Overview

Hypoxic-Ischemic Encephalopathy (HIE) occurs in 20 per 1000 births. Only 47% of neonates treated with the state of the art therapy (induced systemic hypothermia) have normal outcomes. Therefore, other promising therapies that potentially work in synergy with hypothermia to improve neurologic outcomes need to be tested. One potential agent is melatonin. Melatonin is a naturally occurring substance produced mainly from the pineal gland. Melatonin is widely known for its role in regulating the circadian rhythm, but it has many other effects that may benefit infants with HI injury. Melatonin serves as a free radical scavenger, decreases inflammatory cytokines, and stimulates anti-oxidant enzymes. Therefore, melatonin may interrupt several key components in the pathophysiology of HIE, in turn minimizing cell death and improving outcomes.
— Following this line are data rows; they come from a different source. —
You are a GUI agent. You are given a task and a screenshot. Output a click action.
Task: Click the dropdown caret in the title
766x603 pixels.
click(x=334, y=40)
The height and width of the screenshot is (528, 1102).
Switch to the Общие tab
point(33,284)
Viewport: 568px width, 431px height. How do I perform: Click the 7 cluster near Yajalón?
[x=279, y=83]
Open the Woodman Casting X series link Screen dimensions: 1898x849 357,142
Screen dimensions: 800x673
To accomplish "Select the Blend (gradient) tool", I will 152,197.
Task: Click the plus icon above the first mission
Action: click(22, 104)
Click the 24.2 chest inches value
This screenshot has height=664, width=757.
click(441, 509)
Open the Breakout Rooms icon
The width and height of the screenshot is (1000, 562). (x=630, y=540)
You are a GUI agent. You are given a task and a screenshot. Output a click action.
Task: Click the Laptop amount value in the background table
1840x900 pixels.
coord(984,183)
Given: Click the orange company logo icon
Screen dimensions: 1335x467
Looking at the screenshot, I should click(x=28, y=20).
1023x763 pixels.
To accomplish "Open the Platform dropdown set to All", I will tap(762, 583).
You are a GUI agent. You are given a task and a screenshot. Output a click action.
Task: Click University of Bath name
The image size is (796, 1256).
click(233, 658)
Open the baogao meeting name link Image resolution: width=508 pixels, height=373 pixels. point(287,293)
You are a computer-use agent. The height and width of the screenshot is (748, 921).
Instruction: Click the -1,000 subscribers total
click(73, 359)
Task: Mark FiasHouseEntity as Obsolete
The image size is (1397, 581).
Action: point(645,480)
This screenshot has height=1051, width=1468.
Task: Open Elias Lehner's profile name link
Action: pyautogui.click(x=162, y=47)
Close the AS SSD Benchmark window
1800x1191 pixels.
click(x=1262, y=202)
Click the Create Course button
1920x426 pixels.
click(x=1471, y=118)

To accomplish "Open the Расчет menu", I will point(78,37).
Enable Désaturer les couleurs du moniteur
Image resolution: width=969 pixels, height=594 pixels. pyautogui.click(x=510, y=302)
The research study will evaluate the neuroprotective properties and appropriate dose of Melatonin to give to infants undergoing therapeutic hypothermia for hypoxic ischemic encephalopathy.

Eligibility

Inclusion Criteria:

• Eligible infants are >36 0/7th weeks gestation,
• pH (cord or neonatal) <7.0,
• base deficit >16 mEq/L,
• no available blood gas,
• a cord blood/first hour of life blood gas with pH > 7.0 and < 7.15,
• base deficit between 10 and 15.9 mEq/L,
• infants must have a history of an acute perinatal event,
• either a 10-minute Apgar < 5 or a continued need for ventilation,
• All infants must have signs of encephalopathy within 6 hours of age using the modified Sarnat scoring system,
• neonates cooled within 6 hours of birth will be included in the study.

Exclusion Criteria:

• suspected inborn errors of metabolism (elevated ammonia) and hypoglycemia,
• clinical signs and symptoms consistent with meningitis detected upon sepsis evaluation,
• a diagnosis of congenital abdominal surgical problems along with multiple congenital anomalies and/or chromosomal abnormalities.